Zoo of Factors and Multifactor Models
The Capital Asset Pricing Model (CAPM), the most widely used asset pricing model, uses risk, as measured by an asset’s market volatility or beta, as the only factor that determines an asset price. This model, known as risk/return, became overly restrictive as other factors were found to participate in determining asset returns. Once the floodgates were opened, over 400 factors have been put forth by academics and money managers, leading one researcher to describe the field as a “Zoo of Factors.” However, as shown below, relatively few factors that survived rigorous analysis now form the skeleton of factor investing.
The first popular multifactor model, the Fama-French three-factor model, contained three factors: the major market (i.e., the S&P 500), value vs. growth, and size (market capitalization). They later added two additional factors (investment in the company and profitability) to develop a 5-factor model. Andrew Lo then introduced momentum as additional factor in explaining hedge fund and mutual fund returns. A study by Hansanhodzik & Lo, “Can Hedge Fund Returns be Replicated: The Linear Case,” identifies five factors that are correlated, and presumed to determine hedge fund performance; equity markets; US Dollar; Credit spreads; bonds; and Commodities. Cliff Assness, founder of AQR, the largest hedge fund that uses factor investing, identifies six factors as drivers of investment returns: value, momentum, profitability, low volatility, interest rate carry, and defensive company stock. S&P has developed factor indices for the following factors: Volatility, high beta, size, style, quality, momentum, enhanced value, dividends, capital expenditures, and multi-factor funds.
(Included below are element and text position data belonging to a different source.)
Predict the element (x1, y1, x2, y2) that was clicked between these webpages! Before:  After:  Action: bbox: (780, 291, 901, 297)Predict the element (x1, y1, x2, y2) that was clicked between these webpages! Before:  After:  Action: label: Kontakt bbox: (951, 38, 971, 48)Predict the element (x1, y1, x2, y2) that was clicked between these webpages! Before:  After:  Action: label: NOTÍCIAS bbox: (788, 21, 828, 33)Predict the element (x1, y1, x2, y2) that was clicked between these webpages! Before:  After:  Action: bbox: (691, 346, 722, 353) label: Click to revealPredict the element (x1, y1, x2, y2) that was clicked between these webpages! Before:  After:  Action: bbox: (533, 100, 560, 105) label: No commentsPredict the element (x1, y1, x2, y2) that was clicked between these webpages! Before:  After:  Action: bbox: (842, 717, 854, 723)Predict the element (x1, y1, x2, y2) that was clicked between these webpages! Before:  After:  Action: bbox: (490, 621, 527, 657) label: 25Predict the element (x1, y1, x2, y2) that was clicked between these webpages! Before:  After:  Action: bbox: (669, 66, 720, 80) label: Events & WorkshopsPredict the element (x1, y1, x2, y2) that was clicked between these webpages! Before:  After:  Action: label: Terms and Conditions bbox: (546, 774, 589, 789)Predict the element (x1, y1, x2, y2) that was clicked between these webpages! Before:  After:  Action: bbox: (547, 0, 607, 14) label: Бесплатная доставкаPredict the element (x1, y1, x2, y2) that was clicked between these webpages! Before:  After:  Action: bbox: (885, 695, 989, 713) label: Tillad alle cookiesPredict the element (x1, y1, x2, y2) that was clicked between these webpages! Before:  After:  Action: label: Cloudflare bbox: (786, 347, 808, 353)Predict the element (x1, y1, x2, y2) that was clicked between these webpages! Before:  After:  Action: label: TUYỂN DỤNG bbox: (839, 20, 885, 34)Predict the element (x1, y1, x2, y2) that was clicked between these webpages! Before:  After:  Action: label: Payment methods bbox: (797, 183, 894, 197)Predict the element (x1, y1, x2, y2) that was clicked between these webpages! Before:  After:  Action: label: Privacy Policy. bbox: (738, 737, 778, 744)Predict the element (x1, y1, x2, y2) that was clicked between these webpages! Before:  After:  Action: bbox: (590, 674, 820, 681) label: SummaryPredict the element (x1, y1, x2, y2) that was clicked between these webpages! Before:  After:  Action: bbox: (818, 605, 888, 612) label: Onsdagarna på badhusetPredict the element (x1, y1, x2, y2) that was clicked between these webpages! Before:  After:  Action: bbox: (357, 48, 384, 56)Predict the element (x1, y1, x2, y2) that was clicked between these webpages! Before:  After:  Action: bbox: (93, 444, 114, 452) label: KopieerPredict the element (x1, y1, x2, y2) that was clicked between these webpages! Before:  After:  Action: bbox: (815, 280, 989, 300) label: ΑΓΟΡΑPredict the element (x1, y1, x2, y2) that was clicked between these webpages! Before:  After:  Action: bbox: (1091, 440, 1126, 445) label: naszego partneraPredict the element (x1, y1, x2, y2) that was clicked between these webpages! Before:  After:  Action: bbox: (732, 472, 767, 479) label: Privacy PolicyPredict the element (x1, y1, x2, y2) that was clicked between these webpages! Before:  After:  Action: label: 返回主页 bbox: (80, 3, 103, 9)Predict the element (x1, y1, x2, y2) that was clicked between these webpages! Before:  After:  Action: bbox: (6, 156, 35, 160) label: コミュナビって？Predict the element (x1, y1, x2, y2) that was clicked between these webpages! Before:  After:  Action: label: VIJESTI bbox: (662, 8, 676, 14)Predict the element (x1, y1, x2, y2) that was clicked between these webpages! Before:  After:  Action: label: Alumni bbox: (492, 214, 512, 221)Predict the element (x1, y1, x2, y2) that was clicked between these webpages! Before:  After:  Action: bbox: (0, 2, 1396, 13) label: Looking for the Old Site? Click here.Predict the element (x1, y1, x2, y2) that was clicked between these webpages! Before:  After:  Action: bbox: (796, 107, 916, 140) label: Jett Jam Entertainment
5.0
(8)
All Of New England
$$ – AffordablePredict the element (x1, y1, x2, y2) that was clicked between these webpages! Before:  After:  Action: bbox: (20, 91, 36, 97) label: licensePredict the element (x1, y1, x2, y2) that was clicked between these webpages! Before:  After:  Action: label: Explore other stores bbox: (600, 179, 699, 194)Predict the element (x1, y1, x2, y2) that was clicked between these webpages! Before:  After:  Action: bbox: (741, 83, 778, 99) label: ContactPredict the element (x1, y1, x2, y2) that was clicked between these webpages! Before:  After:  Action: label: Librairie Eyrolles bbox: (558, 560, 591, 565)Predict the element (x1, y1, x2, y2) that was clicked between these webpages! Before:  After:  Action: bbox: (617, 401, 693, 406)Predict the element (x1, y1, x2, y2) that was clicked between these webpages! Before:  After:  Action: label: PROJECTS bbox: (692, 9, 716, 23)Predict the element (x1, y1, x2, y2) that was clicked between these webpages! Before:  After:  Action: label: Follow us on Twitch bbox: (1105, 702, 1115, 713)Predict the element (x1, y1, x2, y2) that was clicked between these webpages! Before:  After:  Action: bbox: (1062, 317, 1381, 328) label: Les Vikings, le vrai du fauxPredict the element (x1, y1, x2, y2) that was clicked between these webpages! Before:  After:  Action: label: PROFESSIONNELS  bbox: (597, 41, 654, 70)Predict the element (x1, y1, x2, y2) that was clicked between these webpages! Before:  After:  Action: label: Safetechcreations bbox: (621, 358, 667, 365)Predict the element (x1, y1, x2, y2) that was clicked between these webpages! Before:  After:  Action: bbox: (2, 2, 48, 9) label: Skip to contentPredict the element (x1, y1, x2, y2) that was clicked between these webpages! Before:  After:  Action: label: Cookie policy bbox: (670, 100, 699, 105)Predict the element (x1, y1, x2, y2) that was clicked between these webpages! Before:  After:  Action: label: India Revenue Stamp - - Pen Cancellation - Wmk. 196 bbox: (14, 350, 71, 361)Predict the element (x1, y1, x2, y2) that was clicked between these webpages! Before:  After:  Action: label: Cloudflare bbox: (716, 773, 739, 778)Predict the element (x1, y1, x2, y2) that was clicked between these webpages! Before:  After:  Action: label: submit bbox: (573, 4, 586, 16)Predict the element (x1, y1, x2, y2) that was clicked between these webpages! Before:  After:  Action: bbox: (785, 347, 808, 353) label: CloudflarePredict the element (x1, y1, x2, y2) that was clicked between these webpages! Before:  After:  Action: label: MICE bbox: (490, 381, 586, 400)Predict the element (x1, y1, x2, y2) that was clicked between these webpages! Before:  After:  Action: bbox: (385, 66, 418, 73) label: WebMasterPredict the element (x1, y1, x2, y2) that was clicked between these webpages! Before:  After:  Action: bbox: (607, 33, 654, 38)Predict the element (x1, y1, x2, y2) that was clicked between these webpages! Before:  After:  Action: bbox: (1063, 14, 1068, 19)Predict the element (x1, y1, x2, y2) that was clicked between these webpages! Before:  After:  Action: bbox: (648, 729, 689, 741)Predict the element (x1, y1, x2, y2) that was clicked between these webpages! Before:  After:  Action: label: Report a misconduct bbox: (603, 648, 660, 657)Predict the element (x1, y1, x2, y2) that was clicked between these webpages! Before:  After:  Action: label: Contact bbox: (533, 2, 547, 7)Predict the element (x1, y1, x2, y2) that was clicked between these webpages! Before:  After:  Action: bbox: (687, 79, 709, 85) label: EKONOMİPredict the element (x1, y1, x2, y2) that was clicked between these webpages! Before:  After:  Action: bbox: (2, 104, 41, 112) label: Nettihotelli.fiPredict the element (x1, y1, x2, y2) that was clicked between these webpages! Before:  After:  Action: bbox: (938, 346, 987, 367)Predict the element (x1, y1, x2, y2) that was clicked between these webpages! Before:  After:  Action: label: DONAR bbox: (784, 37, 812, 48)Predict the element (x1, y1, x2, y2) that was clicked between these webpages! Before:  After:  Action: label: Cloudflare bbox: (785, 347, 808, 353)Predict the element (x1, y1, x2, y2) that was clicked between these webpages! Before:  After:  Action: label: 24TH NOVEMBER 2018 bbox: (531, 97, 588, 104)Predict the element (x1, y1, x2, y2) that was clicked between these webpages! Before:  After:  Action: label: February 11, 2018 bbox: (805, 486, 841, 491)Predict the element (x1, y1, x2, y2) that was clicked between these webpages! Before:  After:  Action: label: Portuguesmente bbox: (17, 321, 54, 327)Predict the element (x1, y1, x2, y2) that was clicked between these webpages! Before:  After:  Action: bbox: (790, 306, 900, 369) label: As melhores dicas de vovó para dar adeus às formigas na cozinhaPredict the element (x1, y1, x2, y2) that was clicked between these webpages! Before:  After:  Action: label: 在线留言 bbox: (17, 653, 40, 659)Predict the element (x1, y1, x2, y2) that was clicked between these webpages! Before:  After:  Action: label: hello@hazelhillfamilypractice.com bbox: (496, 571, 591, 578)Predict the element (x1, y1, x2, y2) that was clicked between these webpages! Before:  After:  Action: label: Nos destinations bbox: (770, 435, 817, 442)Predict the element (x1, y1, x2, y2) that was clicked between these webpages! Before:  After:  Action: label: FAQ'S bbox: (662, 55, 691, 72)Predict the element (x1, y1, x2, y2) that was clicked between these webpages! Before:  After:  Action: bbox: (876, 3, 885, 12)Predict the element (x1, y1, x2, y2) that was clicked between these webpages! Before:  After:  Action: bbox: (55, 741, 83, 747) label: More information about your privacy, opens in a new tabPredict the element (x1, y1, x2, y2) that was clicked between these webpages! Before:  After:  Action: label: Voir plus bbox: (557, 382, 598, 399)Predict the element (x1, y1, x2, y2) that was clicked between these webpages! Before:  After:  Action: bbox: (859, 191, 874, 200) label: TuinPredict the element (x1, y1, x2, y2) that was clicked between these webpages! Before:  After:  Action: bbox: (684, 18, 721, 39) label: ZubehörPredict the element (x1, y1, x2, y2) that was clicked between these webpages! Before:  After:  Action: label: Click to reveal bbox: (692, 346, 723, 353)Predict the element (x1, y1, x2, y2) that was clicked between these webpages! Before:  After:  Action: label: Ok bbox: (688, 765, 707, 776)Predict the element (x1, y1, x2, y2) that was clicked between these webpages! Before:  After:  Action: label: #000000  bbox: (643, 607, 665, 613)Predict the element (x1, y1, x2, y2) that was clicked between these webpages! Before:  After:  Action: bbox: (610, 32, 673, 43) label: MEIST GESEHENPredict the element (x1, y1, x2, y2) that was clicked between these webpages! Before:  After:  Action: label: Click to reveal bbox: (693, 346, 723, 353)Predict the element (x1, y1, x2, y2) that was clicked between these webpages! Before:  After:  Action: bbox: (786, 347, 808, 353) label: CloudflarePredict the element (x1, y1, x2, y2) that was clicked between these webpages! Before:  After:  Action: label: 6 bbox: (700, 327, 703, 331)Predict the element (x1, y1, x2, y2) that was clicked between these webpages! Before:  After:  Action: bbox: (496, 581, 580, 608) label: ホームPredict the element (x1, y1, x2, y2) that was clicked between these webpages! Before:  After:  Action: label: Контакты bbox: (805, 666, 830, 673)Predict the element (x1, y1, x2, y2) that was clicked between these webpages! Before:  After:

Finally, Invesco uses six factors in constructing investor portfolios: Value, Size, Momentum, Low Volatility, Quality and Dividend Yield.
One continuing problem with factor selection is the use of “data mining.” In data mining, a statistical program is allowed run rampant over a database of asset return and factor statistics to find correlations between asset returns and the factors. The result is often statistical correlations that have no economic or financial explanation. The antidote to data mining is to ensure that a factor is only used in a model if there is a credible financial or economic explanation for its inclusion.
What is “Smart Beta?”
Traditional asset allocation uses either the market cap-weighted or equally weighted approach to construct portfolios. In cap-weighed portfolios, a stock whose market capital (measured by the number of shares outstanding times the stock’s market price) is 5% of the S&P 500 index would have an allocation of 5% of the assets of an S&P 500 index fund. In the equally weighted approach, each stock is given an equal allocation in the portfolio.
"Smart" refers to the use of an alternative methodology to size-based (market-cap) allocations in which a security’s price determines its portfolio allocation. A smart beta investment strategy is designed to add value by strategically choosing, weighting and rebalancing the companies in an index based upon factors – listed above -- other than market capitalization. These factors are considered “smart” because they were selected based on the result of economic and financial research.